Deployment ceremonies scheduled for Wednesday at Baumholder were canceled earlier in the week, as were other ceremonies around the widely dispersed division.

Master Sgt. David Melancon, a 1st AD spokesman, alerted Stars and Stripes by e-mail of the ceremony cancellations, but 1st AD public affairs officers did not return repeated phone calls for additional information.

What’s slowing down the heavy armor division is lack of transportation for the 1st AD’s approximately 13,000 soldiers and hundreds of millions of tons of Abrams M1A1 tanks, Bradley Fighting Vehicles, helicopters and related materials, a 1st Armored Division source confirmed.

The 1st AD, headquartered in Wiesbaden, has brigades in several locations including Baumholder, Freidberg, Hanau, Giessen and Fort Riley, Kan.

The bottom line: It takes incredible logistical coordination to move the U.S. Army, said Doug Anderson, deputy director of supply for Military Traffic Management Command in Fort Eustis, Va.

“You can’t flow everyone into the same place at the same time,” Anderson said. “We have units queuing up … and that all has to be sequenced.

“Our job is moving all units to where they need to be moved, when they need to be moved.”

Where the 1st AD is headed has not been made public, but most experts point toward the Middle East.

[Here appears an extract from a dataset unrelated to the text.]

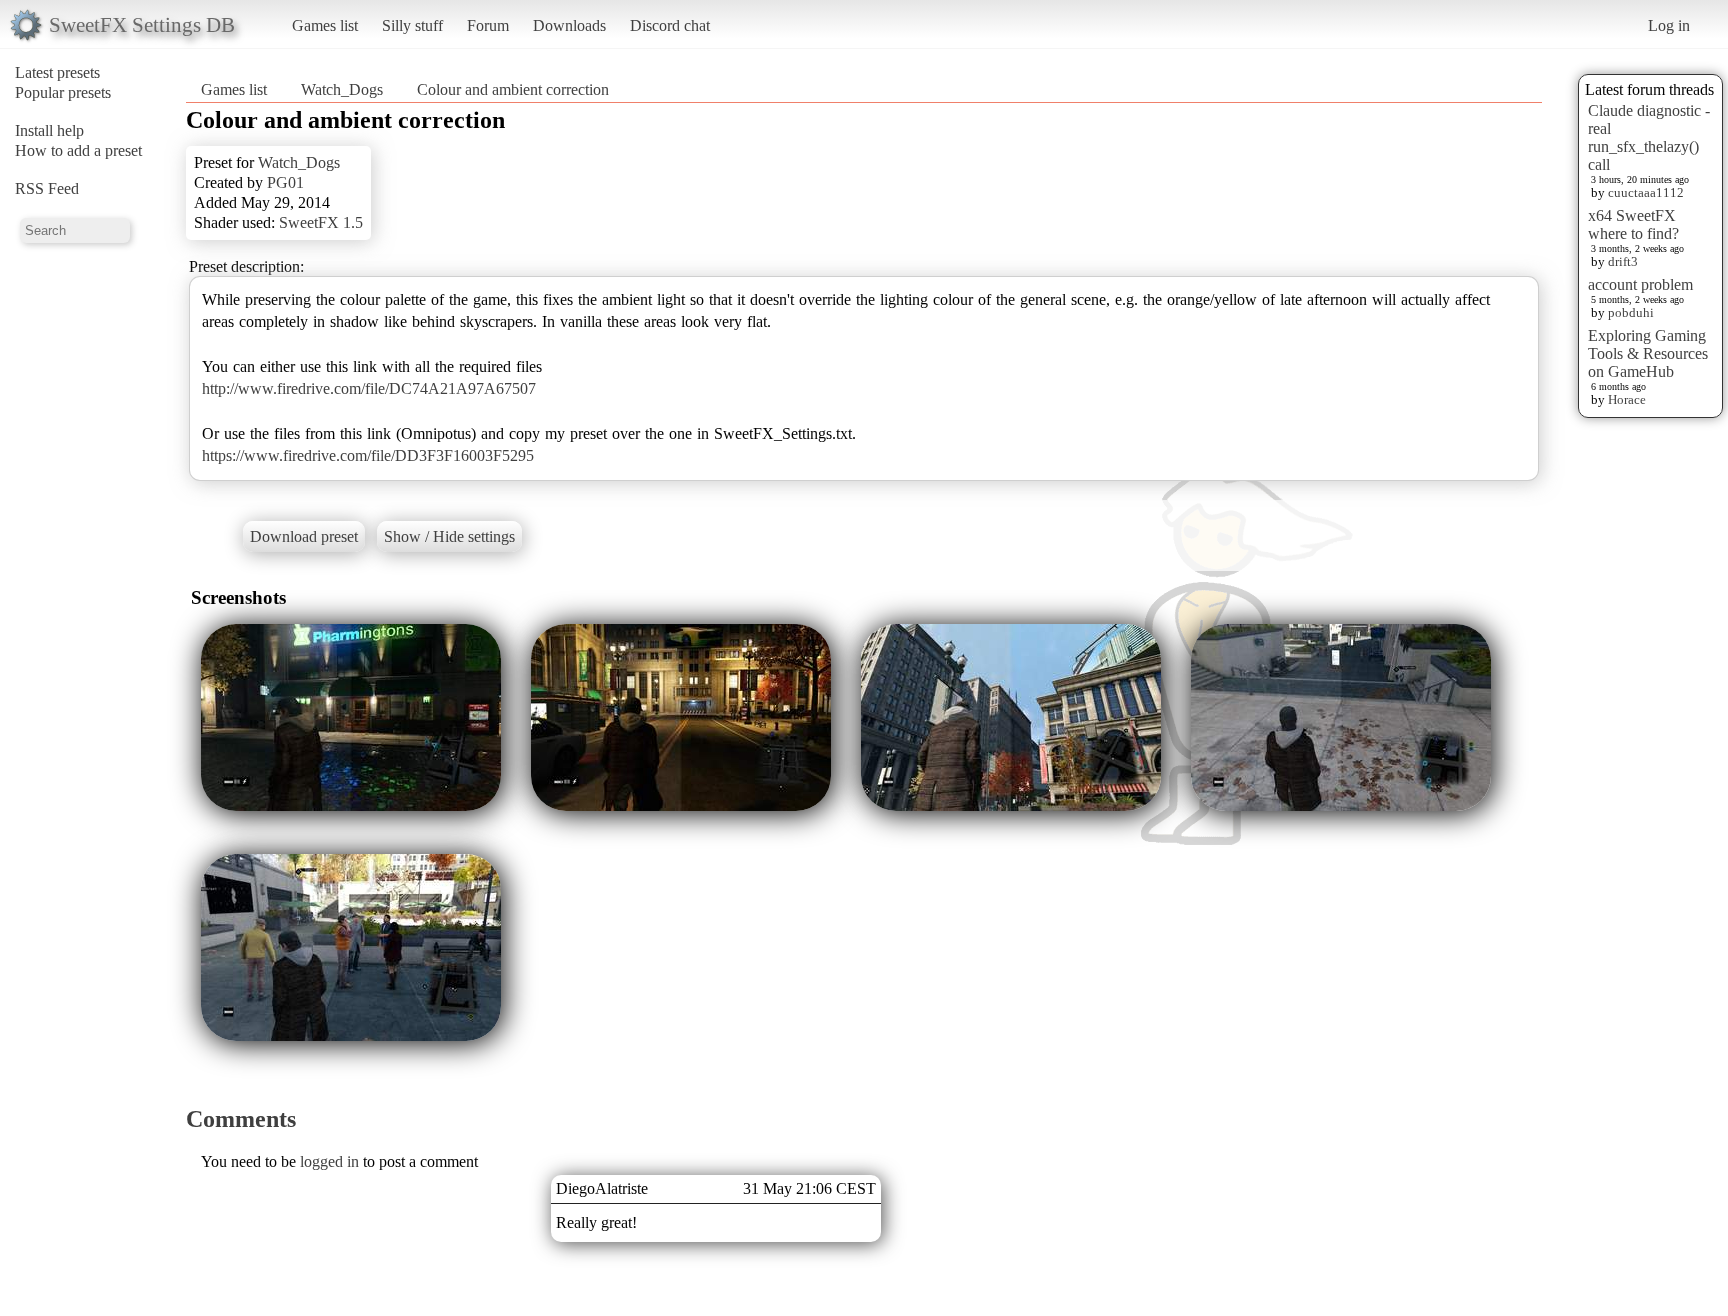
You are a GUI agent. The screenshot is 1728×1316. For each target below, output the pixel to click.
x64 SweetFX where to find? (1633, 224)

Currently, the United States has roughly 220,000 soldiers assigned to Central Command in five nations on Iraq’s southern flank including Kuwait, Qatar and Saudi Arabia.

MTMC is part of the U.S. Transportation Command, which is responsible for all military surface ship transportation. MTMC has operations at about 22 ports, including some in the Middle East, and controls about 10,400 shipping containers worldwide.

Initial war plans with Iraq called for 62,000 Americans to deploy to Turkey for a northern front against Iraq. The Turkish parliament voted down that plan March 1 by not allowing the troops to set foot in Turkey. Ships filled with materials are still waiting off shore as U.S. policy-makers wait for the new Turkish prime minister, Recep Tayyip Erdogan, to call for another vote.

Even with a Turkish approval, some said finding all the ships to move things is difficult.

In addition, the Department of Defense added more ships, both through purchases and leases.

The mass mobilization has used up all commercial shipping capacity, said Tim Colton, president of Maritime Business Strategies LLC, a Biloxi, Miss.-based shipping firm.

The type of ship strong enough and large enough to haul tanks and other heavy equipment is called a “ro-ro,” short for roll-on/roll-off, Colton said in an online interview. “This type of ship has very limited commercial use, so there aren’t many of them out there. I count only about 50 in total, only 10 of which are new since the Gulf War,” Colton wrote.

The Navy is trying to overcome the shortage of “ro-ros” in the international commercial fleet by recently building 15 new ones and buying used ships for the Ready Reserve Force “whenever it can,” he said.